Upacara penerimaanpun dimulai dengan sambutan Ibu Leanne Preece. Sangat mengejutkan Ibu Leanne memberikan sambutan dalam bahasa Indonesia. Ibu Leanne intinya menyatakan ucapan selamat datang di Weeroona Secondary College dan Ia berharap semoga rombongan Tangsel bisa menikmati kunjungan ini. Lebih lanjut, ia juga menekankan mudah-mudahan persahabatan ini akan terus berlanjut. Untuk menyatakan jalinan persahabatan, kami dihadiahi bendera nasional Australia dan bendera Aborigin. Bendera Aborigin disampaikan oleh perwakilan siswa Aborigin sedangkan bendera Australia dibentangkan oleh perwakilan siswa Weeroona Adam dan Kathlyn. Puncak kehangatan suasana direnda dengan sambutan Adam yang mengatas namakan seluruh siswa Weeroona.

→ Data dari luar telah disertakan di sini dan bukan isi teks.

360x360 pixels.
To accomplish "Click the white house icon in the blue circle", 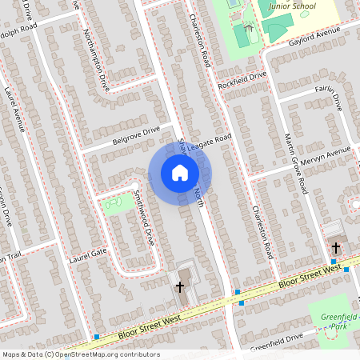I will click(180, 172).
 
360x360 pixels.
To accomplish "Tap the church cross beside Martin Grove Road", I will click(335, 248).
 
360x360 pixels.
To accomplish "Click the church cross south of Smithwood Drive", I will click(180, 286).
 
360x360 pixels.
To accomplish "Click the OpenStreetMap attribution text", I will click(80, 354).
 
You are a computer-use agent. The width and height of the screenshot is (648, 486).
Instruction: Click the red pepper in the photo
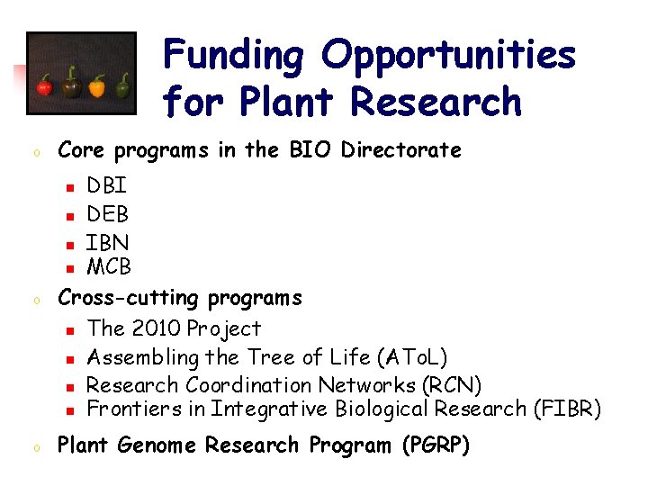pyautogui.click(x=43, y=87)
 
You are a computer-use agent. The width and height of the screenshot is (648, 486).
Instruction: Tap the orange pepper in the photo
pyautogui.click(x=96, y=87)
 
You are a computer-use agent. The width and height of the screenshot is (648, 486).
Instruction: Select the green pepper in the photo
pyautogui.click(x=122, y=86)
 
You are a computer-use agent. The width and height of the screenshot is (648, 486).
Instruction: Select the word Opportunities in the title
pyautogui.click(x=449, y=55)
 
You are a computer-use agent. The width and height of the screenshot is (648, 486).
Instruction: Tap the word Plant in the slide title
pyautogui.click(x=289, y=101)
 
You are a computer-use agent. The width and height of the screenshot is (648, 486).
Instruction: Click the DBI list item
pyautogui.click(x=106, y=186)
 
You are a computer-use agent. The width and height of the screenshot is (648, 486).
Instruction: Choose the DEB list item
pyautogui.click(x=107, y=214)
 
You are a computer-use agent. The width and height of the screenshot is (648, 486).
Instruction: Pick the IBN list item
pyautogui.click(x=107, y=242)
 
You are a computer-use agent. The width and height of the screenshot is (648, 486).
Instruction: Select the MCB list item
pyautogui.click(x=109, y=266)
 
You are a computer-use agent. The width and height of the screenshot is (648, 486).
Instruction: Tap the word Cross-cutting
pyautogui.click(x=129, y=297)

Sambutan Adam benar-benar merengkuh hati kami dengan kebahagiaan yang membuncah.
Kami merasa berbunga-bunga mendapatkan kehangatan sambutan dari seluruh siswa dan guru Weeroona Secondary College. Cerita ini akan kami bawa ke tempat kami bahwa kedekatan persahabatan antara kedua negara bisa cair dan akrab melalui budaya dan pendidikan. Ini suatu pengalaman yang sangat baik sekali. Selanjutnya, momen bersejarah ini diabadikan dengan foto bersama.Foto yang akan menjadi bukti sejarah akan suatu upaya kerjasama pendidikan antara kedua sekolah. Rombongan dipersilakan untuk menuju ruang guru. Kami bertemu dengan wakil dari Departemen Pendidikan Bendigo. Ia membimbing dan memberikan arahan bagi siswa Aborgin yang ada di sekolah ini.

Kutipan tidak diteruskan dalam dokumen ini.